Welcome back, geeks! Let’s get into it! As always, if you want to hear all four of us talk about everything – check out our podcast.
Wide Release
US
Written and directed by Jordan Peele, Starring Lupita Nyong’o, Winston Duke, Elisabeth Moss; R; 1hour 56 minutes.
Jordan Peele’s follow up to the Oscar-winning Get Out (my review) is one of my most anticipated movies of the year. The basic idea has a family on vacation when messed-up dopplegangers of themselves show up where they are staying and cause chaos. The family is African-American, and while this was an important detail for Get Out; I don’t know if this matters for Us. I don’t know anything that isn’t in the first trailer. And I have until 7pm Thursday to keep it that way. Honestly, Us is looks terrifying and intense. After Get Out, I trust Peele to skillfully take me where he’s taking us. (Can’t wait to watch his Twilight Zone when it’s not on CBS on Demand and the upcoming Lovecraft Country adaptation on HBO. BTW, go read that book).
Our Stephen King We All Watch Down Here contributor Amie Simon of ILoveSplatter.com saw it Tuesday and she loved it. Outside of her, Metacritic is at 78, placing at 13th best of the year so far; RottenTomatoes at 97%. I’m not even going to read the blurbs to find out why it is so well rated.
Limited Release
Hotel Mumbai
True Story/Thriller; Written by John Collee and Anthony Maras; Directed by Anthony Maras; Starring Dev Patel, Armie Hammer; R; 2h3m.
Based on a true story, it looks like a tense story of hotel workers keeping their guests safe during a terrorist attack. Dev Patel nearly always gives a solid performance – let’s not mention Last Airbender. I don’t like the yellowish filter, but the feel of the trailer is strong. I did turn off the trailer after a while as it looked like we getting third act stuff and it’s a three minute trailer.
Reviews are a positive 65, saying it’s an effective thriller though some say it’s myopic and a few mention falling into the standards of real-life catastrophy films.
Ramen Shop
Drama; Directed by Eric Khoo; Starring Mark Lee, Tsuyoshi Ihara; Unrated; 1h29.
Per IMDB: A young man looking into his parent’s past visits Singapore and discovers them and his extended family through the delicious food (as seen in Crazy Rich Asians). The trailer does nothing for me except want to eat. Standard family drama stuff.
Reviews, three averaging at 54, seem to about the same. They focus on the fantastic food and state the characters and drama are underdone.
Sunset
Drama; Written and directed by Laszlo Nemes; Starring Susanne West, Julie Jakab; R, 2h22m.

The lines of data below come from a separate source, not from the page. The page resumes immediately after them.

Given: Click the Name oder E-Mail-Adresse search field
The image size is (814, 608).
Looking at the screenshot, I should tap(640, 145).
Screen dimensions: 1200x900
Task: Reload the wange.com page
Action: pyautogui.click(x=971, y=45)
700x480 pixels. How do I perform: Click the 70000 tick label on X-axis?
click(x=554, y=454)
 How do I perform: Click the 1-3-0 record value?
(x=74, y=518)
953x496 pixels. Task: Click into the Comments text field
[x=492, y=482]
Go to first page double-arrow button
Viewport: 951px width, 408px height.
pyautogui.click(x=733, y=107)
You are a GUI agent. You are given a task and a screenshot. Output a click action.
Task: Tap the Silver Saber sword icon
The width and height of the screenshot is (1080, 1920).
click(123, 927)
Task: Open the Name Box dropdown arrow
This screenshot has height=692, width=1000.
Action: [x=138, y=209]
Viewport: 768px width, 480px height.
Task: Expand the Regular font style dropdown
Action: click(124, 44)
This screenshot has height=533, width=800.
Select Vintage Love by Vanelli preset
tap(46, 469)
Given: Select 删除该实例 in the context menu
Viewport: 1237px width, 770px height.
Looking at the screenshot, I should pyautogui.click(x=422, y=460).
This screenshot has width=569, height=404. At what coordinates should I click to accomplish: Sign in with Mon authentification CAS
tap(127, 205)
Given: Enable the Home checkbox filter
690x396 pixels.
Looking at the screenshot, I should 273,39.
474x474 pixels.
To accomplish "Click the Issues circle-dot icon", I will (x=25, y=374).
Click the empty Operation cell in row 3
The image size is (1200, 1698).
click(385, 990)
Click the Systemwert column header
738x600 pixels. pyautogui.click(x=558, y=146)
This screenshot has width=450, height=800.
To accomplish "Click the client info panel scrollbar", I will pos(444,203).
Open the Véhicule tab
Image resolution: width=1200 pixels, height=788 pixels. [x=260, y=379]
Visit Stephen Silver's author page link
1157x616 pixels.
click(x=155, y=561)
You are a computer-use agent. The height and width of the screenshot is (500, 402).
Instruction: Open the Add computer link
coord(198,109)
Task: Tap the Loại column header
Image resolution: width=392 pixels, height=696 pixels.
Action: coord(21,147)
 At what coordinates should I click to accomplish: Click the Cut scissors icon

Another foreign film about a newly orphaned young person looking for their family’s legacy. In this, an intense looking woman travels to Budapest just before the Great War to search for a possible brother. Nemes made the fantastic Holocaust drama Son of Saul, and it’s enough to get me to see this. I love the look of the film; those flames in the dark! I’m in.
Reviews are a solid 76. They say it’s gripping but unfocused.
That’s it for this week! After last week’s zillion releases, glad to have only 4. US is going to steal it away.